=== Texto extraído ===
Con tanta sorna como melancolía, Javier Krahe solía musitar en sus últimos conciertos, entre canción y canción: «Hay que ver cuánto daño hace el paso del tiempo». A su manera, Joaquín Sabina (Úbeda, Jaén, 1949) lleva varios años, discos y giras dándole vueltas también a la cuestión de la decrepitud. En realidad, desde el ictus que sufrió en el 2001, la precariedad del cuerpo y sus fastidios anejos han sido una constante en sus canciones y actuaciones. Les ha dedicado letras, los ha maldecido en entrevistas y ninguno de estos conjuros le ha librado de verse perseguido por ellos en los escenarios.

Por eso, que el pasado día 16 tuviera que marcharse del WiZink Center de Madrid cuando le quedaban tres canciones para terminar el quinto y último concierto que tenía previsto ofrecer en su ciudad. Tampoco sorprendió, ni mucho menos indignó, a los 17.000 fans que habían agotado las localidades desde que fueron puestas a la venta y que, emocionados, se quedaron en el pabellón coreando la melodía de Y sin embargo que él no pudo terminar de cantar.

=== Listado de datos ===
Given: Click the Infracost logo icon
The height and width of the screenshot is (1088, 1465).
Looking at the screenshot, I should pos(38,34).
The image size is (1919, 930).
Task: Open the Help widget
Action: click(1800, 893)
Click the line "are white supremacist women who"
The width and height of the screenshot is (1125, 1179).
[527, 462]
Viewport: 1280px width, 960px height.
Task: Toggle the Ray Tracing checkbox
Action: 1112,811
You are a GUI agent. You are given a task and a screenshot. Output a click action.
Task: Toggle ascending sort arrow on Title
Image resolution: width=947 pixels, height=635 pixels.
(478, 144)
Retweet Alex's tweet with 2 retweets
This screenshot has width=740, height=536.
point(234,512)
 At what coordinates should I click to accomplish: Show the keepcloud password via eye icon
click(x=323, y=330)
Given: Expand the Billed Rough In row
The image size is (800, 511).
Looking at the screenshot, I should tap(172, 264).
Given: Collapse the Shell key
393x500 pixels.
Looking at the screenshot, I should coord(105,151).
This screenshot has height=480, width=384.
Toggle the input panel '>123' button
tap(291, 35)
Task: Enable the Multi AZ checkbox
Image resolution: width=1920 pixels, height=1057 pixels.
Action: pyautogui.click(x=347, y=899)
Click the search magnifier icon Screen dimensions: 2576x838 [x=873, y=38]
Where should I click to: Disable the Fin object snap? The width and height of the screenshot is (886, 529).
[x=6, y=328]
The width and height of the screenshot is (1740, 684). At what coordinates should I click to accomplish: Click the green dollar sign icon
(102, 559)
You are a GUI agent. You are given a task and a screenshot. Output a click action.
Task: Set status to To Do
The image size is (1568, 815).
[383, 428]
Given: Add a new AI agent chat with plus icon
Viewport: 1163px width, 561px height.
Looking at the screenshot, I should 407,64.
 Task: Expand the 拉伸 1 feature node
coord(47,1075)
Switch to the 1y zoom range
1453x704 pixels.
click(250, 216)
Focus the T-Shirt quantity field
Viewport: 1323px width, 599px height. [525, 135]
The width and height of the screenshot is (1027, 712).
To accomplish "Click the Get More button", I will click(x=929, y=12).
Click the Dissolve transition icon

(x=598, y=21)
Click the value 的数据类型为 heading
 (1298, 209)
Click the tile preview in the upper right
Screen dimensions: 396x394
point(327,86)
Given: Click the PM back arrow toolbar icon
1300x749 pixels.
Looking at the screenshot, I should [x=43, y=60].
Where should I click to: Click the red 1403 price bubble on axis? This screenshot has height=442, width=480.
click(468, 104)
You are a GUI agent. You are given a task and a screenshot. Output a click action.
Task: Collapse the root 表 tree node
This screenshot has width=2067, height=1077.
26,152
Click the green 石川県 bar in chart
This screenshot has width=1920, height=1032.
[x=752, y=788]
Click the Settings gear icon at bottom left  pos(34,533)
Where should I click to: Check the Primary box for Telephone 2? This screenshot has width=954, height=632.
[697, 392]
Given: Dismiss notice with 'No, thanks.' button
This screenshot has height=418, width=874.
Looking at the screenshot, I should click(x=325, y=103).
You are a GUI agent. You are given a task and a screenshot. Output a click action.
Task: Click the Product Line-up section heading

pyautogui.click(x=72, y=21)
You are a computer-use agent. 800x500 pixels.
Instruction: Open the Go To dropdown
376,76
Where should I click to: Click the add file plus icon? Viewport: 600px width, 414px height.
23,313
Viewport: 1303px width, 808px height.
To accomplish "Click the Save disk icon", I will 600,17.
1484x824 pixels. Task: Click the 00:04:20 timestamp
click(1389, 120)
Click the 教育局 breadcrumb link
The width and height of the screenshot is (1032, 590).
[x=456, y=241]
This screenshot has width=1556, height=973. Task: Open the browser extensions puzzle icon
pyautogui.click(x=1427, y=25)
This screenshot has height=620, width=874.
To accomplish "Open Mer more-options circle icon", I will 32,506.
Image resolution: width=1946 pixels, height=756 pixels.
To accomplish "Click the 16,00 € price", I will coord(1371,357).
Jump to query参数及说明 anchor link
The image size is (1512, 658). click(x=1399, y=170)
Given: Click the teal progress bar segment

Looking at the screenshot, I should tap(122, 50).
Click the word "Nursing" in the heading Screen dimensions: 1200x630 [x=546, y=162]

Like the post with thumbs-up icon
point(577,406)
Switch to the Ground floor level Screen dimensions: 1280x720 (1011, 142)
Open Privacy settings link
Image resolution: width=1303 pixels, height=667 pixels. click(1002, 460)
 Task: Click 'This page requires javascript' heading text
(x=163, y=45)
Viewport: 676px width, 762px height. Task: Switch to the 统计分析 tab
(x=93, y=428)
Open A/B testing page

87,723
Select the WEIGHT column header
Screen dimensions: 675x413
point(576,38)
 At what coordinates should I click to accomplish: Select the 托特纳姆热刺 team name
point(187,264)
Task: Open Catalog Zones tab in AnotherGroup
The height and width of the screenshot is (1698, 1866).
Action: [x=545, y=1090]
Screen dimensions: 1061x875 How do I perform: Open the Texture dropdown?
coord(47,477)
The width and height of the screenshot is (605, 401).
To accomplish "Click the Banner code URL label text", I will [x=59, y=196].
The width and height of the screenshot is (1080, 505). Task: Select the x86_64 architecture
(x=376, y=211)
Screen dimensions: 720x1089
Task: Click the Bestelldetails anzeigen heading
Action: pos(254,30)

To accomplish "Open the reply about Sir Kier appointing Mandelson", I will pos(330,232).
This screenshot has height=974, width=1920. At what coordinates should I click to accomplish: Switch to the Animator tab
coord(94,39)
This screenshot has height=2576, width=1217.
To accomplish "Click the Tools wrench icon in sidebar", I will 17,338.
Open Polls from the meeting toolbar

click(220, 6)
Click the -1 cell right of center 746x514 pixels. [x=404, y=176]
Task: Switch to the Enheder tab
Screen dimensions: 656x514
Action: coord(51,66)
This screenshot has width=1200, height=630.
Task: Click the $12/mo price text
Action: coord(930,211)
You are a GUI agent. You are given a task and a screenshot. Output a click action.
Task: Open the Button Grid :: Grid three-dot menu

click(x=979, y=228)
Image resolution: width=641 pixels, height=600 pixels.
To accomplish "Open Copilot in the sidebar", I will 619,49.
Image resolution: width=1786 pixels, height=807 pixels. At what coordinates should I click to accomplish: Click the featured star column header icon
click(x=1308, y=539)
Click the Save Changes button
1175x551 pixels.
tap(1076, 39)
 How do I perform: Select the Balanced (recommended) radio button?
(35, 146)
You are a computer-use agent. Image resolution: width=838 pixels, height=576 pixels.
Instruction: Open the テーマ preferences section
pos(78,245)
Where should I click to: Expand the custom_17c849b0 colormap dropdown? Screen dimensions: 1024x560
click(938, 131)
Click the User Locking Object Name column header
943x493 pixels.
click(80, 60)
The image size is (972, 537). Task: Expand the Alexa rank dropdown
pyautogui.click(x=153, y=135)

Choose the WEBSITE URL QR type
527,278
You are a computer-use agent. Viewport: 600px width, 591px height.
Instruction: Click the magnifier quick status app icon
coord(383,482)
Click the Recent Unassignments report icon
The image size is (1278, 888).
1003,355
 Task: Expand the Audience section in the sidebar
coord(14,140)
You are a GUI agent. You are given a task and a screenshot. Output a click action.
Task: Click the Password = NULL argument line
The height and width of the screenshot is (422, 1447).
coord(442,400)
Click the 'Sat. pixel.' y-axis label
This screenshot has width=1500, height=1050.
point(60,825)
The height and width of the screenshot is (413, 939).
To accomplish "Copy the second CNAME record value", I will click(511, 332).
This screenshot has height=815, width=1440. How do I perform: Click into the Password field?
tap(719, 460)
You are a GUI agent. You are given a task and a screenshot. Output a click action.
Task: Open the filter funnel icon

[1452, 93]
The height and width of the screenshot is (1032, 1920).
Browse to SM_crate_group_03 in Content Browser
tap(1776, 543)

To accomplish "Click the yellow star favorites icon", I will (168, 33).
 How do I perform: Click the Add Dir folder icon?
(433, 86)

=== Qué se pide ===
Prosigue el texto sobre Joaquín Sabina a partir del punto en que termina. Los datos no intervienen en nada de esto.

=== Resultado ===
Estaban avisados: Sabina se pasó el recital recordándoles que a veces «los cables de corazón se cruzan con los de la garganta», les habló de los «sórdidos hospitales» que ha visitado en los últimos meses y, minutos antes de rendirse y desaparecer, proclamó: «Quienes digan que la vejez es fantástica, mienten, porque envejecer es una puta mierda».

Disfonía aguda consecuencia de un proceso vírico. Este es el diagnóstico que ha difundido su oficina de representación para alegar el abrupto final de su show de Madrid y la cancelación de los cuatro que tenía previsto dar -en La Coruña, Córdoba, Albacete y Granada- antes de poner fin a la gira que inició hace un año, y que le ha llevado a ofrecer 80 recitales ante 350.000 seguidores en varios países de Europa y Latinoamérica. Ahora reposa, refugiado con los suyos, en busca de la recuperación.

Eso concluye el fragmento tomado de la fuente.